In der Arbeit wurde die Möglichkeit der Generierung CMV-spezifischer Lymphozyten aus Stammzellapheresat für die adoptive Immuntherapie bei CMV- Erkrankung nach Stammzelltransplantation genauer untersucht. Zur Generierung der CMV-spezifischen Lymphozyten aus Stammzellapheresat wurde der INF-γ Sekretionsassay mit darauf folgender magnetischer Separation durchgeführt. Anschließend wurde ein Teil der Zellen durchflusszytometrisch untersucht und der andere Teil nach einer Kultivierungszeit mit Hilfe von MLR, Elispot und Zytotoxizitätsassay auf ihre Eigenschaften untersucht. Es zeigte sich, dass in eingefrorenem Stammzellapheresat CMV-spezifische T-Zellen besser zu detektieren sind als in kryokonserviertem Blut. Die Selektion CMV-spezifischer T-Zellen mit Hilfe des IFN-gamma Sekretionsassay gelang ebenso wie deren Kultivierung. Nach der 21-tägigen Kultivierung stellte sich bei der Untersuchung der Zellen mit Hilfe des Zytokinnachweises und des Elispots heraus, dass CMV-spezifische T-Zellen weiterhin vorhanden sind. Außerdem konnte mit dem Zytotoxizitätsassay gezeigt werden, dass diese Zellen in der Lage sind, CMV-infizierte Zelllinien zu lysieren. Durch die MLR stellte sich heraus, dass das Abwehrvermögen CMV-spezifischer T-Zellen nach 21-tägiger Kultur gegen körperfremde, nicht CMV-spezifische Zellen, verringert ist, was im Hinblick auf GvHD ein weiterer positiver Aspekt ist. Mit dem IFN-gamma Sekretionsassay im Großmaßstab wurden die bereits gewonnenen Erkenntnisse und Ergebnisse im klinischen Maßstab umgesetzt. Des Weiteren wurde versucht, mit dem Proliferationsassay einen weiteren Funktionalitätsassay zu etablieren.
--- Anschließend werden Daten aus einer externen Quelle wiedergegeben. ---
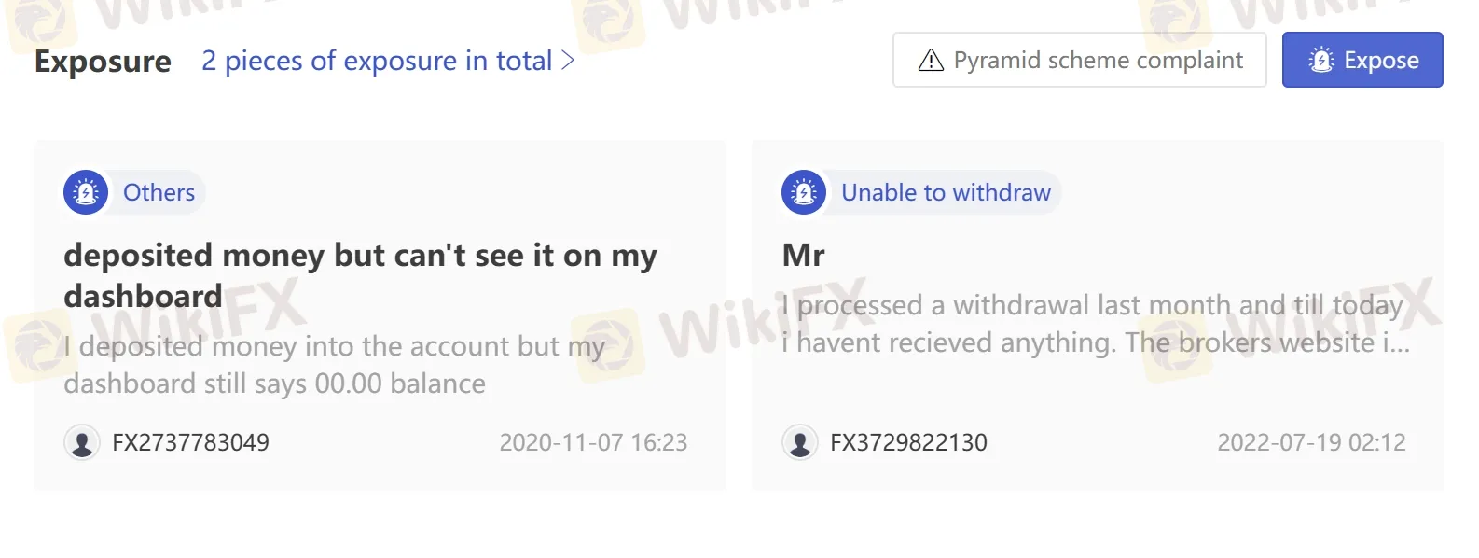Click the 2022-07-19 02:12 timestamp

click(1311, 442)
This study is about the possibility of generation CMV-specific lymphocytes from stem cell apheresis for adoptive immune therapy for CMV-disease after stem cell transplantation. For generating of CMV-specific T-cells from stem cell apheresis we used the IFN-gamma secretion assay following the magnetic activated cell sorting (MACS). We analysed afterwards one part of the cells by flow cytometry and the other part after a cultivation time via MLR, ELISpot assay and cytotoxicity assay. It seems that in frozen stem cell apheresis CMV- specific T-cells are better detectable then in cryoconservated blood. The selection of CMV-specific T-cells via IFN-gamma secretion assay was also possible like there cultivation. After 21 day of cultivation we could demonstrate with the cytokin detection and the ELISpot, that we still have CMV-specific T-cells. With the cytotoxicity assay we could show, that these cells have the possibility to lyse CMV-infected cell lines. The MLR illustrate that the defence of CMV-specific T-cells after 21 days of cultivation against allogenic, non CMV-specific cells, is reduced.